Kath & Kim: articles


Hornbag line-up ... Kath & Kim's (from left) Peter Rowsthorn, Glenn Robbins, Gina Riley, Jane Turner and Magda Szubanski.

Worried, moiye?

As Kath & Kim's Gina Riley and Jane Turner prepare to transfer their successful sitcom from the ABC to Channel Seven, they admit they're nervous. But only about the new series. The risks of moving the foxymorons from Fountain Lakes to commercial TV don't seem to worry their waters in the least.

"Oh, look, you're always nervous about doing a new show," Riley says. "I would be nervous if the show was still on the ABC. Every new series - it's pretty nerve-racking putting it out there."

Turner agrees, saying the most worrying part for the pair was completing Kath & Kim as an independent production for the first time. "That's a big difference for this series," she says. "Rather than being under the wing of the ABC, just physically, we had to do everything ourselves.

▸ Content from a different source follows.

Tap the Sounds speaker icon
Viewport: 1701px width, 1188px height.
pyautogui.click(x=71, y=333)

That was the big stress. To have to set up offices and employ everybody separately and not have all that help from the ABC or from a network."

Moving a successful show or personality from the ABC to commercial TV has not always run smoothly. In fact, for many it has been a bumpy, if not disastrous, ride. The ABC inspires a devoted, anti-commercial audience, so will they follow the beloved hornbags and hunks o' spunk to the other side?

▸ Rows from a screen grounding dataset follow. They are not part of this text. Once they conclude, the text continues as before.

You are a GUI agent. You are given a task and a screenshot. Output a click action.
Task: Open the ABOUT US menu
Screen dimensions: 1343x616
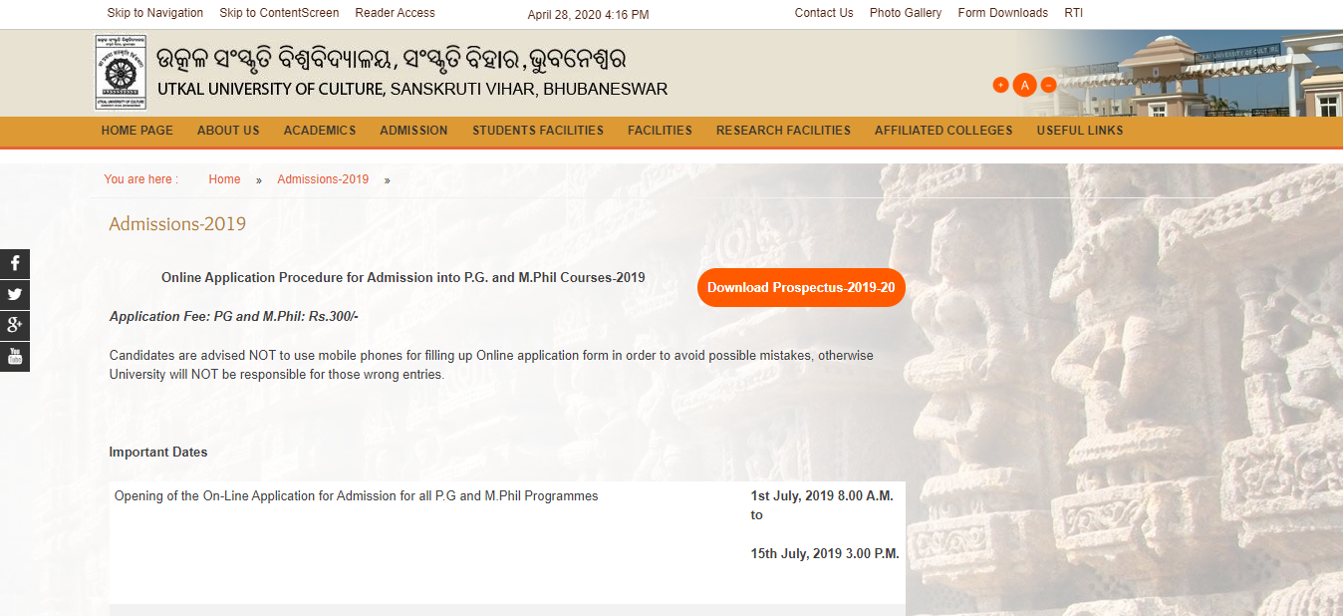pyautogui.click(x=228, y=130)
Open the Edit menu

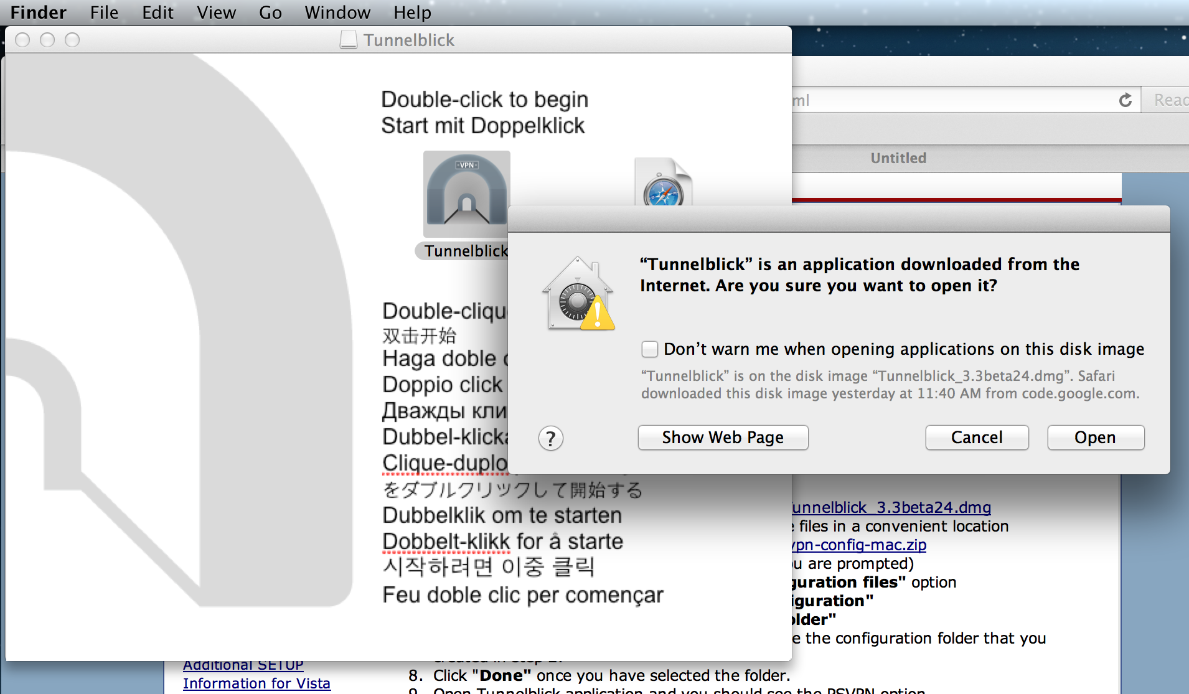point(157,12)
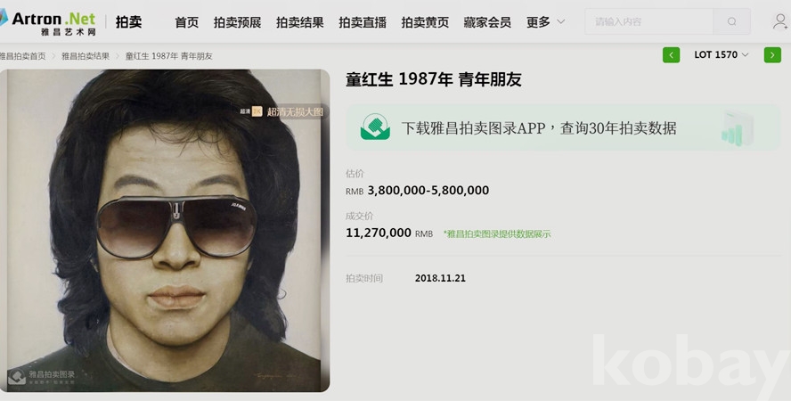Open the 拍卖黄页 navigation item
Viewport: 791px width, 401px height.
pos(425,22)
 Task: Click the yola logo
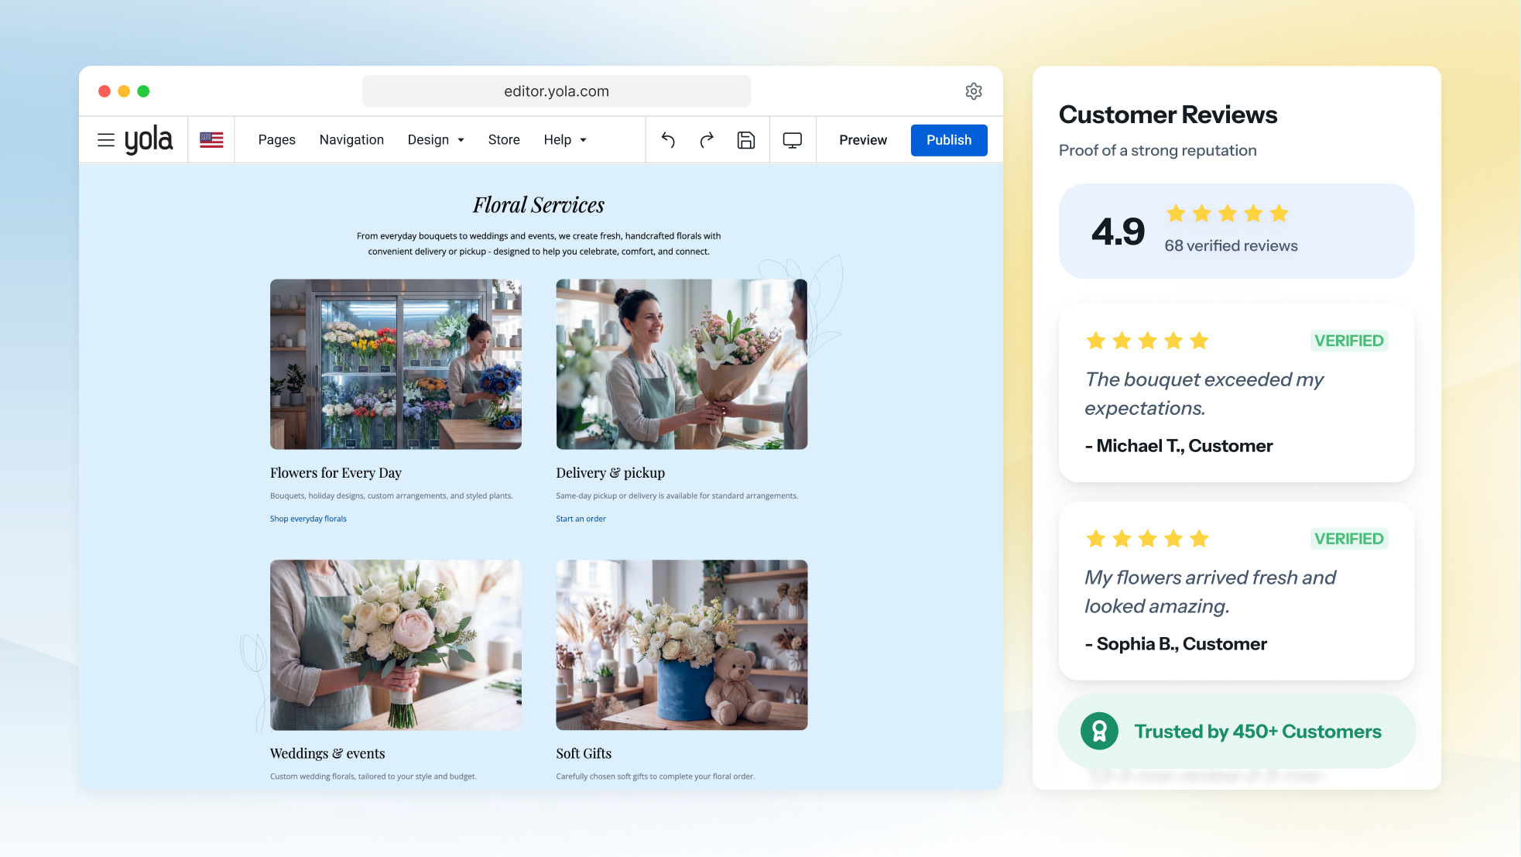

Riley and Turner say that Kath & Kim, which has been sold to networks in the US, Britain, New Zealand, Singapore, Finland, Canada and Ireland, was never a typical ABC show. Since the pair signed to Seven, that network has made much of the fact that the characters of Kath and Kim first appeared in Seven's 1994 comedy show Big Girl's Blouse. Riley and Turner, who rose to fame in Seven's Fast Forward during the early 1990s, believe Kath & Kim never attracted conventional ABC viewers anyway and was already written in a commercial-TV fashion.

"We were like a commercial show on the ABC," Turner says. "We always had a very young demographic and we weren't particularly for the older, 55-plus generation. Even though we've got lots of fans in that age group, they weren't traditional ABC viewers."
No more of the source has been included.